Figure 2: Sample Ratings – Bail-In vs. Non-Bail-In Debt
Where Should Cash Investors Be?
Given their investment policy and risk requirements, we’d advise that the majority of cash investors default to senior unsecured non-bail-in issuances and consider bail-in debt on a case-by-case basis. Much depends on ratings level and availability of supply, as certain issuers may have bail-in debt that is compatible with policy requirements and others may not.
Using Bloomberg, we estimate bail-in debt comprises 43% of the investible European corporate debt market for cash investors2. Of this universe, the median option-adjusted-spread (OAS) on the bail-in notes was 164 basis points, while the median OAS of the non-bail-in group was 122 basis points3. This conforms to results from a BIS paper4, which also found that the spread is positively correlated with market conditions (meaning it widens when credit conditions worsen, and vice versa). Since higher spreads tend to occur during periods of higher market risk, and typical cash investors often want to own better-quality names during those periods, the risk of owning bail-in debt over non-bail-in debt may outweigh potential yield pickups. Thus, to the extent several classes of debt exist from the same issuer, investors should give preferences to senior non-bail-in debt before bail-in debt and avoid AT1 debt altogether.
1The same may be true with AT2s and any other form of subordinated debt issuance.

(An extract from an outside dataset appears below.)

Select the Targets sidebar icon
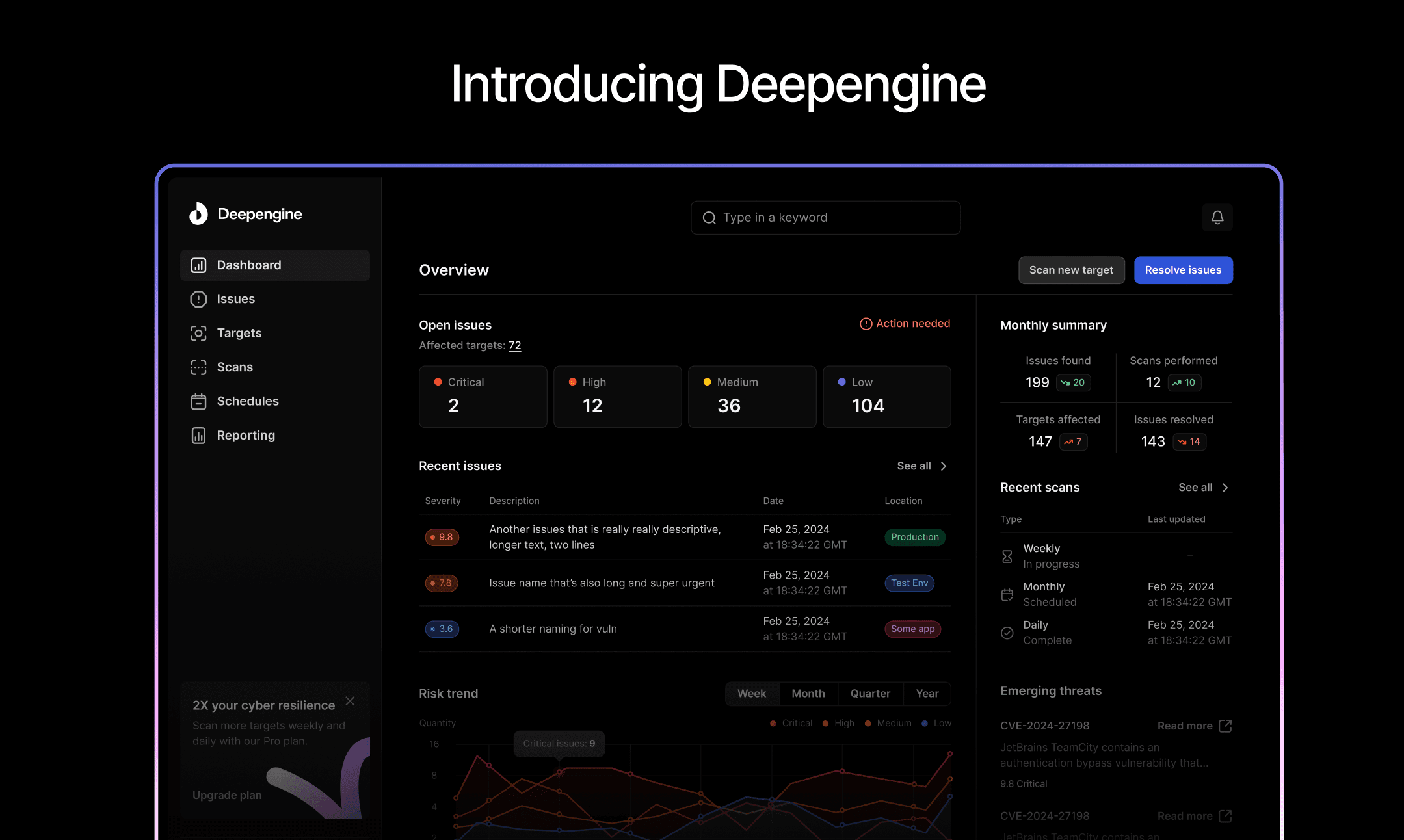This screenshot has width=1404, height=840. pos(198,333)
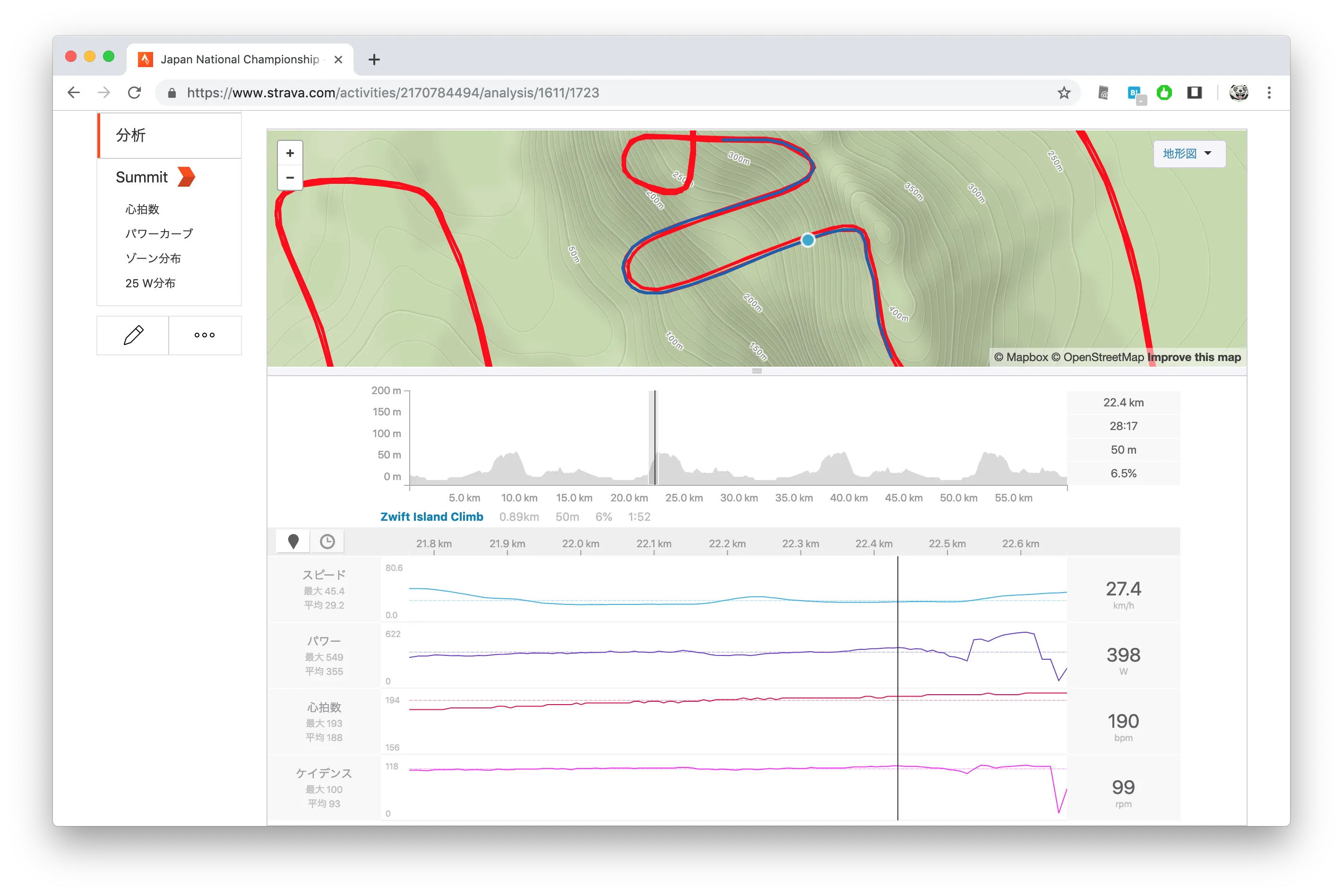Go back to the previous page
Viewport: 1343px width, 896px height.
tap(74, 93)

2Derived using Bloomberg fixed income search function. Parameters are dollar-denominated investment-grade corporate bonds issued by European-based banks (excluding UK), with a maturity of 3-years or less, and a payment rank of Senior Unsecured, Senior Preferred, or Senior Non-Preferred. Amongst this group we rely on Bloomberg’s bail-in designation to denote bail-in vs. non-bail-in eligible notes. Data as of 5/2/23.